Le sauvetage d'Alitalia est en bonne voie. Après trois semaines de négociations, le cours de la compagnie aérienne italienne s'est envolé hier de 15,45 %, à 0,275 euro, avant d'être suspendu pour cause de trop forte hausse, à l'annonce d'un important accord avec les syndicats de pilotes. Considéré comme le « noyau dur » des négociations, cet aval devrait ouvrir la voie à l'adhésion des autres catégories de personnel (hôtesses, stewards et personnel au sol). Sauf surprise de dernière heure, l'accord global avec les syndicats devrait lever l'ultime obstacle à la mise en oeuvre du plan de relance. Outre la suppression d'un quart des effectifs (5.000 sur 20.700 postes) sur deux ans, le « plan Cimoli » prévoit la scission d'Alitalia en deux entités et un transfert de la dette à Alitalia Service.

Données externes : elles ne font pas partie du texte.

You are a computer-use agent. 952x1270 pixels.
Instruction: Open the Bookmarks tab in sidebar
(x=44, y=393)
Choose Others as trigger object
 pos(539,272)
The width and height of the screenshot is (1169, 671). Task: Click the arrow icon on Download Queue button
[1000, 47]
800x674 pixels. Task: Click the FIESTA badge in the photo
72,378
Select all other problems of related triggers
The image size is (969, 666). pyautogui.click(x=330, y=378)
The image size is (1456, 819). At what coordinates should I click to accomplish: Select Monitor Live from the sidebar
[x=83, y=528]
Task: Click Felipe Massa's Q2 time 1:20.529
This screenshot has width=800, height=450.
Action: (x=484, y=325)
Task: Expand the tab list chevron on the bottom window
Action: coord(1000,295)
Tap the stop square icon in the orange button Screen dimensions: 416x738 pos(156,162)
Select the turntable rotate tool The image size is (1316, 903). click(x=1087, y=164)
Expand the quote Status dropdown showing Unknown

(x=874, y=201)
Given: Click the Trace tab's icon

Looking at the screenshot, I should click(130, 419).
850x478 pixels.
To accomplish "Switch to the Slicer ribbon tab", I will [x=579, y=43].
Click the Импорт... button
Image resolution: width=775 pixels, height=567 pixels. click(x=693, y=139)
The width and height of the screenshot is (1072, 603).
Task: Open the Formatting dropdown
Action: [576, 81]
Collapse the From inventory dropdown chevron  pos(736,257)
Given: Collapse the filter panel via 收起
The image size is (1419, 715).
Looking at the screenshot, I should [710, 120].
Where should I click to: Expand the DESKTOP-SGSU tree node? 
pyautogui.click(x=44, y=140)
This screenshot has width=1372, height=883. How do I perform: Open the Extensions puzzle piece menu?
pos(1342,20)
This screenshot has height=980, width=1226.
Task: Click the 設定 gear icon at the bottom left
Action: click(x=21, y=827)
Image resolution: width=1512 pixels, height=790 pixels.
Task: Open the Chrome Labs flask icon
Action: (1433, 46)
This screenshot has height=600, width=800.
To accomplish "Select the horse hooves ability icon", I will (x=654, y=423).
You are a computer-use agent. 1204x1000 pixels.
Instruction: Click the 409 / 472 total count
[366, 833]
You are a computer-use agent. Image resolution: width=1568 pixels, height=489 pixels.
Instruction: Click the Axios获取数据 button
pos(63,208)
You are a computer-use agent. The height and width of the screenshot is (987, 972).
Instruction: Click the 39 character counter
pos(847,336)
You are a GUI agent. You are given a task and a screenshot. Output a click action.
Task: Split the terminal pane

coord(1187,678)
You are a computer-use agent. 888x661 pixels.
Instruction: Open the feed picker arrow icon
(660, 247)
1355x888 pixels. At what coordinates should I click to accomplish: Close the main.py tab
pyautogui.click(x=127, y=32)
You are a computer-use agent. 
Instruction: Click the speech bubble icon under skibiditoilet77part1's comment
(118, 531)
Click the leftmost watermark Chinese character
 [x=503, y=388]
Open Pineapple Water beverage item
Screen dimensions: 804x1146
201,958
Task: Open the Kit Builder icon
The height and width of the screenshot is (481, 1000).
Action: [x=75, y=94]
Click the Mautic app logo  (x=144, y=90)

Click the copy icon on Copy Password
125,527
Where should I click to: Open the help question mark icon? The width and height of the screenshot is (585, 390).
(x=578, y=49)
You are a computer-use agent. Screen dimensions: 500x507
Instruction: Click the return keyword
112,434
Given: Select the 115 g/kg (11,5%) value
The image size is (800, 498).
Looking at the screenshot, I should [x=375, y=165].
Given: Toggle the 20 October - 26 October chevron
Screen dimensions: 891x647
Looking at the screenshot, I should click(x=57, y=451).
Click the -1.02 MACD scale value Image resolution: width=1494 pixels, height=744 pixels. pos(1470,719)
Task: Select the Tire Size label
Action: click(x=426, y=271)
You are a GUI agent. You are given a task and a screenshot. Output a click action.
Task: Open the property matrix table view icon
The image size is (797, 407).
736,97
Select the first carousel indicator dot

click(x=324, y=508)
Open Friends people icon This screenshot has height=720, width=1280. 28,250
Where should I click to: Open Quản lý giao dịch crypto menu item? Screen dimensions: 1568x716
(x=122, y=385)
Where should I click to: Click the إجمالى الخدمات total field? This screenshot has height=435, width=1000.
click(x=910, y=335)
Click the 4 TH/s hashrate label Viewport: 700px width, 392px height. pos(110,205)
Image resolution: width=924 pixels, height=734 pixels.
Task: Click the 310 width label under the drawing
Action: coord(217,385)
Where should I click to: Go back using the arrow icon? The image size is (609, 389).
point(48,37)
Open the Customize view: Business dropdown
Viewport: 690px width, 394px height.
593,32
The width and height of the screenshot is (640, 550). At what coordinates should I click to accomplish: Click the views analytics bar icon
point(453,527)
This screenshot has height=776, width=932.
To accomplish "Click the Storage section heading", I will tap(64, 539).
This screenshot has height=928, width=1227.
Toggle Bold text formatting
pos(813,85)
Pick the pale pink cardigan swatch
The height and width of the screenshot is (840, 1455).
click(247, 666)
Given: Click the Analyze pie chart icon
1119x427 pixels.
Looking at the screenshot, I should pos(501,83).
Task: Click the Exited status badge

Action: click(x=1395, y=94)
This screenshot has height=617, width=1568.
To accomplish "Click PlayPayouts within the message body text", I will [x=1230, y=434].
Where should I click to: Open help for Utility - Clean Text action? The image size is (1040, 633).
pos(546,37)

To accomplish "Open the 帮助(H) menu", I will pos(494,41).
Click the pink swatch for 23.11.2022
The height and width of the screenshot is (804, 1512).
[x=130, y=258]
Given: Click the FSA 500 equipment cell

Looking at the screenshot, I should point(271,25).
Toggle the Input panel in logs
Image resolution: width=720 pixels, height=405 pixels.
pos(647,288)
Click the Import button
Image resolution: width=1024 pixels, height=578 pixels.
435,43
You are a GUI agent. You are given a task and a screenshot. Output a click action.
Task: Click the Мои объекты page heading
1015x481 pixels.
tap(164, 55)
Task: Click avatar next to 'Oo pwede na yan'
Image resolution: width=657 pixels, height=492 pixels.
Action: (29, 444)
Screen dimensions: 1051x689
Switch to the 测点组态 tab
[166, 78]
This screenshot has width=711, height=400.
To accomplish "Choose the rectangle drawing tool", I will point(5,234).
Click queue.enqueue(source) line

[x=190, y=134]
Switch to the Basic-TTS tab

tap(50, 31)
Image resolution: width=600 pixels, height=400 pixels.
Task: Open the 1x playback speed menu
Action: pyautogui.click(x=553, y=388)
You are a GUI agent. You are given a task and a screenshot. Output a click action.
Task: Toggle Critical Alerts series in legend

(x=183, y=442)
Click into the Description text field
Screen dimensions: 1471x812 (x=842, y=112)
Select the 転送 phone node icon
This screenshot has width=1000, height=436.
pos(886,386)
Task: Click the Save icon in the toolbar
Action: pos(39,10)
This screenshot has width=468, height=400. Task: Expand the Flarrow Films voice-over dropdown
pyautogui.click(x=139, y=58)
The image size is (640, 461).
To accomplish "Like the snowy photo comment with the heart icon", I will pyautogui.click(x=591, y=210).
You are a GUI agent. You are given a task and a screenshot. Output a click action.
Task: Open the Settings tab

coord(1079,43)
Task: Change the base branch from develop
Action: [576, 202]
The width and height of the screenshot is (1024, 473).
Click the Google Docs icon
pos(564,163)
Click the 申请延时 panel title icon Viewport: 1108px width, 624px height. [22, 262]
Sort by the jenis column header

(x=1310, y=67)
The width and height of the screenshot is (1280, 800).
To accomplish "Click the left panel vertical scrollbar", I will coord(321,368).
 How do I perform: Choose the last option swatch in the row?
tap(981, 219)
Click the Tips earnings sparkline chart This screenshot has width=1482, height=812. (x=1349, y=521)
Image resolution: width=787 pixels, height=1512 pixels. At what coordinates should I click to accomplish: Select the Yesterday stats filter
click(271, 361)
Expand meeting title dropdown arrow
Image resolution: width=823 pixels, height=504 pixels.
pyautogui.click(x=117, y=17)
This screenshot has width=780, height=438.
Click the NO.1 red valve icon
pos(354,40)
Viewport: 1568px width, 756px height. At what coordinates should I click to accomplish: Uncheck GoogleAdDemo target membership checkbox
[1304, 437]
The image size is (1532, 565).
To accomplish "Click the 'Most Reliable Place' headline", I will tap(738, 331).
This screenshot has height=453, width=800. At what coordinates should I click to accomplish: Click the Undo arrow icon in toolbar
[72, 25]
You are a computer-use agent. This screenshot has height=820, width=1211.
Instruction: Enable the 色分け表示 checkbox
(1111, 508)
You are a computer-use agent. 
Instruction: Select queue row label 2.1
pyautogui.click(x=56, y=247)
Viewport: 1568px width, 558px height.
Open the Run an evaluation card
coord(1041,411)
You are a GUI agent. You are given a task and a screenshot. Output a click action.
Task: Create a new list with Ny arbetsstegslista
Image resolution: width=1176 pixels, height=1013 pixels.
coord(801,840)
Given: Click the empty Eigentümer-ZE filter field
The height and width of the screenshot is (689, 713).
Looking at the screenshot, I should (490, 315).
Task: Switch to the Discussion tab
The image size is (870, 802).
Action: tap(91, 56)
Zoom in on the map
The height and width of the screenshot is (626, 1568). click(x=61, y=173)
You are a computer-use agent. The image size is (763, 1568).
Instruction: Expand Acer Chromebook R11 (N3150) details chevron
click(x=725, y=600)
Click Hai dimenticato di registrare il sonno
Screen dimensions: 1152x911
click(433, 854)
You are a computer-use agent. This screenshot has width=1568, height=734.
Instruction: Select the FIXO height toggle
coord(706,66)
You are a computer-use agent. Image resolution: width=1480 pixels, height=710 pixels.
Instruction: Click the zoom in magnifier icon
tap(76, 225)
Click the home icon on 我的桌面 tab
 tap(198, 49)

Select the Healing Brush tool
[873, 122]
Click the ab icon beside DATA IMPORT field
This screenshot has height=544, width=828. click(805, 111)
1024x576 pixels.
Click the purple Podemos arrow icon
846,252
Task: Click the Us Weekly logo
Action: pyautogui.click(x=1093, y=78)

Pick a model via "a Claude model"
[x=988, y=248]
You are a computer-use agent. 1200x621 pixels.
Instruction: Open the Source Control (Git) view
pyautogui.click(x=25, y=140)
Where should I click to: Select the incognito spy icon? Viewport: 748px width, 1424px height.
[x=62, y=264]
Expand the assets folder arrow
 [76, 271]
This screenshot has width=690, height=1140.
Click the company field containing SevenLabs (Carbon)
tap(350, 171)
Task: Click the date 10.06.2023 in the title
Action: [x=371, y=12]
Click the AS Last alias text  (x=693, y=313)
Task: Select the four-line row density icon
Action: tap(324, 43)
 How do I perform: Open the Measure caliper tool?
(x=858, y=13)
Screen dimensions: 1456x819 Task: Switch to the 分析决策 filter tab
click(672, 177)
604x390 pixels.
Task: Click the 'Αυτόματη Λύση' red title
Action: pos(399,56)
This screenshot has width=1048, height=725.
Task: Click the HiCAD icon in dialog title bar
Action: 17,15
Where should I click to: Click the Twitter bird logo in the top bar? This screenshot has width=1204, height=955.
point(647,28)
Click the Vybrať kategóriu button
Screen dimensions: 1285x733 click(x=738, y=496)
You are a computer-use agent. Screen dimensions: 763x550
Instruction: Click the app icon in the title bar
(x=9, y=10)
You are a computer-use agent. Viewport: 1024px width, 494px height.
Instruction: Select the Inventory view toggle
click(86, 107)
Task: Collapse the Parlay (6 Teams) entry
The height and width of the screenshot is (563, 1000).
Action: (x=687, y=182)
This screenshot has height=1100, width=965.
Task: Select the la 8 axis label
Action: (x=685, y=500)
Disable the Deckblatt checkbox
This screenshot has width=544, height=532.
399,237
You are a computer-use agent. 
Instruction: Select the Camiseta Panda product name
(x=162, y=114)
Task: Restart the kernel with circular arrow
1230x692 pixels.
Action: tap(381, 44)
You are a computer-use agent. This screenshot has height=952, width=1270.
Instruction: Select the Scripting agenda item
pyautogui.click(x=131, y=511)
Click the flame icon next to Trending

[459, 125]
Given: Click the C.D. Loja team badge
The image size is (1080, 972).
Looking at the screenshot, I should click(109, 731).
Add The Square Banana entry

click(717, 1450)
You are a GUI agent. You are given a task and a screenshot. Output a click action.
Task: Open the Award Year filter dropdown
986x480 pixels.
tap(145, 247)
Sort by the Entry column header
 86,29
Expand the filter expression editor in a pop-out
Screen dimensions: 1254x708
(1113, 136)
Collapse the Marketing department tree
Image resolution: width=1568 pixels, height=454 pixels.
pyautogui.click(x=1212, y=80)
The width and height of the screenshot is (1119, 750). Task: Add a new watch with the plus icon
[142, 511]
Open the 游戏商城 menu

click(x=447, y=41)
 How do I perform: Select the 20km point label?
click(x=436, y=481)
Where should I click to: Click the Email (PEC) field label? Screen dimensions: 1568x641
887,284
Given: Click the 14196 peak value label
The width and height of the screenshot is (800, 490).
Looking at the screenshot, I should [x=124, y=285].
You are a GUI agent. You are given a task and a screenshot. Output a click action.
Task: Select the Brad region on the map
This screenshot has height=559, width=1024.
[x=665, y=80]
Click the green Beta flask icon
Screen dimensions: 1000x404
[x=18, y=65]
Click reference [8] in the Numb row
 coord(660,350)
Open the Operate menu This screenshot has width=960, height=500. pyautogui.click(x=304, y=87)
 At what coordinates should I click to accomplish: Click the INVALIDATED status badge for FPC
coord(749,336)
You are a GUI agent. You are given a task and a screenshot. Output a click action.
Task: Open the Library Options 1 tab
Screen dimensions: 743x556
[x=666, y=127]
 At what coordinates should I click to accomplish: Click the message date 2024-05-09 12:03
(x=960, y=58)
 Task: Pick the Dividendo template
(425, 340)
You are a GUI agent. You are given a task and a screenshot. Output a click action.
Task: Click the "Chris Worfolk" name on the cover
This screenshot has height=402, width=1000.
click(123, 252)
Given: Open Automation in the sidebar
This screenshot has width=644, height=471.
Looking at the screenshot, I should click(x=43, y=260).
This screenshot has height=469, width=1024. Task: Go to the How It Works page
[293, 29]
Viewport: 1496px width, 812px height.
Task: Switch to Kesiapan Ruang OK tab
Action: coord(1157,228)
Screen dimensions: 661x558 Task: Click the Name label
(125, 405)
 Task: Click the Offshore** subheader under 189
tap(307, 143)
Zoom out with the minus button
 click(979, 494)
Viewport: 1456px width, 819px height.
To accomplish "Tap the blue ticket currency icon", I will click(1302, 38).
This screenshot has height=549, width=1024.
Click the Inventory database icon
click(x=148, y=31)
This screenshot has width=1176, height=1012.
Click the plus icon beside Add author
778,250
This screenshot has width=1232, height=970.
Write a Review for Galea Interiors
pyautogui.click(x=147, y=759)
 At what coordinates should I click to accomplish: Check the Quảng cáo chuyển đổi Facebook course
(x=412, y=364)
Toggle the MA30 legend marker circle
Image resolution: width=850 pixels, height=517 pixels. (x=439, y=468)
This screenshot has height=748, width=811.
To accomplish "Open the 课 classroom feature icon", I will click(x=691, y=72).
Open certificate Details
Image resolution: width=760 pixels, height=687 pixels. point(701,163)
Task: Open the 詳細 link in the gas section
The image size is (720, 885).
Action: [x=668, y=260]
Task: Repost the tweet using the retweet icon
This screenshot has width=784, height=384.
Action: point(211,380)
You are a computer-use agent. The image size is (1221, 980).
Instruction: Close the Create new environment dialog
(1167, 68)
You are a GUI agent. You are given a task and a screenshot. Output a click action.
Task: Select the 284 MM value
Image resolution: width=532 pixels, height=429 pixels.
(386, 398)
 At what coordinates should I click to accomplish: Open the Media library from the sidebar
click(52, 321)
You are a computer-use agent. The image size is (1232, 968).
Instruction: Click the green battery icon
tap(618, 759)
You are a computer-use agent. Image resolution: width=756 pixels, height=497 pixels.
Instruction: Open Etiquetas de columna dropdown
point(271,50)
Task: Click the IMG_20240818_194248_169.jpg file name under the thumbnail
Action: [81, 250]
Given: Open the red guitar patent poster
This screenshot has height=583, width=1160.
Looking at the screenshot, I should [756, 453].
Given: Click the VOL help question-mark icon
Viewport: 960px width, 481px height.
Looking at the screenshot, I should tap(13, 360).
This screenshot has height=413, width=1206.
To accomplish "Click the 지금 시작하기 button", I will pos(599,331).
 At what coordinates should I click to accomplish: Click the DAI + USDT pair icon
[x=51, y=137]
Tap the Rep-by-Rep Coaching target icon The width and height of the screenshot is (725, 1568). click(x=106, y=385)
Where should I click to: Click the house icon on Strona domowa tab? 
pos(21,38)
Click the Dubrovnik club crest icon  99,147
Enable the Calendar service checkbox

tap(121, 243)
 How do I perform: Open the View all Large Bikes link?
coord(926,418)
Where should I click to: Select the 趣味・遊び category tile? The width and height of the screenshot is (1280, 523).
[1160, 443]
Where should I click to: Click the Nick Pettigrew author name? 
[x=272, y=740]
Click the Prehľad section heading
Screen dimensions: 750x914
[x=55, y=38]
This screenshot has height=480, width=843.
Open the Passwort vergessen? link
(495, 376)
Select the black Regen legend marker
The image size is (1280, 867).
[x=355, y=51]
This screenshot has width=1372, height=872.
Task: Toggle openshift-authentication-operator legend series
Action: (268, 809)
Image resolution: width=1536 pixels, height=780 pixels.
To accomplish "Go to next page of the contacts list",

« Nous ne cherchons pas à conserver de supposés privilèges. Nous souhaitons conclure la négociation avec l'entreprise », a déclaré le secrétaire général de la centrale syndicale UIL, Luigi Angeletti. Selon les termes de l'accord, le nouveau contrat prévoit une réduction de la part fixe des rémunérations des pilotes et un relèvement d'un tiers du volume annuel de leurs heures de vol (de 470 à 750 heures en moyenne).
Dernier obstacle
Sur proposition des syndicats, l'accord s'inspire du régime de Lufthansa avec un temps de vol (« flight duty period ») limité à 14 heures (et un plafond de 14.000 miles) pour les « équipages réduits » sur les vols long courriers. De même, l'intersyndicale des hôtesses et des stewards s'est déclarée prête à lier une partie du système de rémunération au nombre effectif d'heures de vol.
Au coeur de la négociation sur les réductions de coûts, l'accord sur le nouveau régime de travail du personnel d'Alitalia devrait lever l'ultime obstacle à l'obtention du crédit-relais de 400 millions d'euros, première étape à son plan de relance.
Mais le plan Cimoli reste encore assez flou sur les modalités de l'ouverture du capital à des investisseurs privés. « Le Trésor italien s'est engagé à réduire, de 62 % à 49 %, sa part dans le capital d'Alitalia », rappelle-t-on au siège de la compagnie. Après avoir vu sa part de marché tomber de 66 % à 45 % en deux ans, le transporteur veut « redevenir leader sur le marché italien en recommençant à desservir des aéroports lointains à partir de 2007-2008 », a déclaré Giancarlo Cimoli dans une récente interview à « L'Espresso », en se prononçant pour une révision des accords bilatéraux avec Air France et Delta Air Lines sans remettre en cause son adhésion à l'alliance commerciale SkyTeam.
Selon certains observateurs, la création en avril 2002 d'une société commune avec Air France pour exploiter les lignes Italie-France aurait surtout bénéficié à la compagnie française.
En guise d'alternative, la presse italienne évoque la possibilité d'un rapprochement avec Lufthansa, déjà présent sur le marché italien à travers sa filiale Air Dolomiti et un accord de partage de codes de vol avec Air One. Mais le patron d'Alitalia se donne encore « deux ou trois mois » pour revoir ses accords internationaux.